> _Exercise aim_
The listing should be printed again without a single change.

=======

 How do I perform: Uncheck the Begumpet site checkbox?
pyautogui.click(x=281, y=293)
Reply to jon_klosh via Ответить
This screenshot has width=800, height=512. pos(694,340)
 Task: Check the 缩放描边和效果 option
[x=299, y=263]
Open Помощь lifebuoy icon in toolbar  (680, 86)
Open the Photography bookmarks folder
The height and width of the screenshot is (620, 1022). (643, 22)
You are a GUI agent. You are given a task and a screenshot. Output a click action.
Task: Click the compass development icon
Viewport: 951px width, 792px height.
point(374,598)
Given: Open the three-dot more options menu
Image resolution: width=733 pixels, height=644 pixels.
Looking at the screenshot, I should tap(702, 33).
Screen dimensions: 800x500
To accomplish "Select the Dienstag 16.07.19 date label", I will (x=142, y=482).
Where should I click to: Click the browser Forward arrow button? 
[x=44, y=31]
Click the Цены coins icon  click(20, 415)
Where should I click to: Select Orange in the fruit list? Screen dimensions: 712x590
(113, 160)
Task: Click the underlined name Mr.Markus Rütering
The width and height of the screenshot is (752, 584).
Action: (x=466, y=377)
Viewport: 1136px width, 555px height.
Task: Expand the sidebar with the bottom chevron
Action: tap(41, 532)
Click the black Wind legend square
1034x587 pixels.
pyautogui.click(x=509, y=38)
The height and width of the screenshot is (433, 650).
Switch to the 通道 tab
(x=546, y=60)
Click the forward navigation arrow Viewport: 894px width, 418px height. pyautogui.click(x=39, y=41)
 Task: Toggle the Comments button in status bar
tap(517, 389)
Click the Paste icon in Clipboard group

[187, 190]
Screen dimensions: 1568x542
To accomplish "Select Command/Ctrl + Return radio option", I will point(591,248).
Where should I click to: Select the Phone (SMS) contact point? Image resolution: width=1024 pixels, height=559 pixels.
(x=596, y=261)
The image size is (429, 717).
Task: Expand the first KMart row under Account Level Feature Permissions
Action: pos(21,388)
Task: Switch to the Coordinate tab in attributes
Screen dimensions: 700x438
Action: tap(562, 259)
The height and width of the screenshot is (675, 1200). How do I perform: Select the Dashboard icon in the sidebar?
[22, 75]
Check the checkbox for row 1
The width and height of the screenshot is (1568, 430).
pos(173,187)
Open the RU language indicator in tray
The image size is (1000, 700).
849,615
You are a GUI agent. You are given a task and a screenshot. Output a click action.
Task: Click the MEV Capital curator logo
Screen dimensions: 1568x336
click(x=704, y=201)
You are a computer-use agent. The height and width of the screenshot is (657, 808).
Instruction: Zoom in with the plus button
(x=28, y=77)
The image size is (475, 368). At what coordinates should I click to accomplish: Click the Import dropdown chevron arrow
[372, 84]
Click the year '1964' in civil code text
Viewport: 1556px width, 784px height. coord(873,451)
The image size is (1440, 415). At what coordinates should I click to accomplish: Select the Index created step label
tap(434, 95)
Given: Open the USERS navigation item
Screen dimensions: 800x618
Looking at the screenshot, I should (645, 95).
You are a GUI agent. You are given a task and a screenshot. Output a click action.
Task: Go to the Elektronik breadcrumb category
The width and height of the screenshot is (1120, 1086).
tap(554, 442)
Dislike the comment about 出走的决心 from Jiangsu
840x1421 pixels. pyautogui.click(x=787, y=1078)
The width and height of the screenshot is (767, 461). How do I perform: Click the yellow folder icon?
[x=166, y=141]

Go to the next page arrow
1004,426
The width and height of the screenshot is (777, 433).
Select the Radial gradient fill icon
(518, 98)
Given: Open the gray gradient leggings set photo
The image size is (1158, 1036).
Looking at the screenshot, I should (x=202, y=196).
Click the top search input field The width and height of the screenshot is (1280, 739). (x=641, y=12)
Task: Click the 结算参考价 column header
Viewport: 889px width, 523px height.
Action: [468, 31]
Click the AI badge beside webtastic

=======

> _Answer box_
 How do I perform: Uncheck the Begumpet site checkbox?
pyautogui.click(x=281, y=293)
Reply to jon_klosh via Ответить
This screenshot has width=800, height=512. pos(694,340)
 Task: Check the 缩放描边和效果 option
[x=299, y=263]
Open Помощь lifebuoy icon in toolbar  (680, 86)
Open the Photography bookmarks folder
The height and width of the screenshot is (620, 1022). (643, 22)
You are a GUI agent. You are given a task and a screenshot. Output a click action.
Task: Click the compass development icon
Viewport: 951px width, 792px height.
point(374,598)
Given: Open the three-dot more options menu
Image resolution: width=733 pixels, height=644 pixels.
Looking at the screenshot, I should tap(702, 33).
Screen dimensions: 800x500
To accomplish "Select the Dienstag 16.07.19 date label", I will (x=142, y=482).
Where should I click to: Click the browser Forward arrow button? 
[x=44, y=31]
Click the Цены coins icon  click(20, 415)
Where should I click to: Select Orange in the fruit list? Screen dimensions: 712x590
(113, 160)
Task: Click the underlined name Mr.Markus Rütering
The width and height of the screenshot is (752, 584).
Action: (x=466, y=377)
Viewport: 1136px width, 555px height.
Task: Expand the sidebar with the bottom chevron
Action: tap(41, 532)
Click the black Wind legend square
1034x587 pixels.
pyautogui.click(x=509, y=38)
The height and width of the screenshot is (433, 650).
Switch to the 通道 tab
(x=546, y=60)
Click the forward navigation arrow Viewport: 894px width, 418px height. pyautogui.click(x=39, y=41)
 Task: Toggle the Comments button in status bar
tap(517, 389)
Click the Paste icon in Clipboard group

[187, 190]
Screen dimensions: 1568x542
To accomplish "Select Command/Ctrl + Return radio option", I will point(591,248).
Where should I click to: Select the Phone (SMS) contact point? Image resolution: width=1024 pixels, height=559 pixels.
(x=596, y=261)
The image size is (429, 717).
Task: Expand the first KMart row under Account Level Feature Permissions
Action: pos(21,388)
Task: Switch to the Coordinate tab in attributes
Screen dimensions: 700x438
Action: tap(562, 259)
The height and width of the screenshot is (675, 1200). How do I perform: Select the Dashboard icon in the sidebar?
[22, 75]
Check the checkbox for row 1
The width and height of the screenshot is (1568, 430).
pos(173,187)
Open the RU language indicator in tray
The image size is (1000, 700).
849,615
You are a GUI agent. You are given a task and a screenshot. Output a click action.
Task: Click the MEV Capital curator logo
Screen dimensions: 1568x336
click(x=704, y=201)
You are a computer-use agent. The height and width of the screenshot is (657, 808).
Instruction: Zoom in with the plus button
(x=28, y=77)
The image size is (475, 368). At what coordinates should I click to accomplish: Click the Import dropdown chevron arrow
[372, 84]
Click the year '1964' in civil code text
Viewport: 1556px width, 784px height. coord(873,451)
The image size is (1440, 415). At what coordinates should I click to accomplish: Select the Index created step label
tap(434, 95)
Given: Open the USERS navigation item
Screen dimensions: 800x618
Looking at the screenshot, I should (645, 95).
You are a GUI agent. You are given a task and a screenshot. Output a click action.
Task: Go to the Elektronik breadcrumb category
The width and height of the screenshot is (1120, 1086).
tap(554, 442)
Dislike the comment about 出走的决心 from Jiangsu
840x1421 pixels. pyautogui.click(x=787, y=1078)
The width and height of the screenshot is (767, 461). How do I perform: Click the yellow folder icon?
[x=166, y=141]

Go to the next page arrow
1004,426
The width and height of the screenshot is (777, 433).
Select the Radial gradient fill icon
(518, 98)
Given: Open the gray gradient leggings set photo
The image size is (1158, 1036).
Looking at the screenshot, I should (x=202, y=196).
Click the top search input field The width and height of the screenshot is (1280, 739). (x=641, y=12)
Task: Click the 结算参考价 column header
Viewport: 889px width, 523px height.
Action: [468, 31]
Click the AI badge beside webtastic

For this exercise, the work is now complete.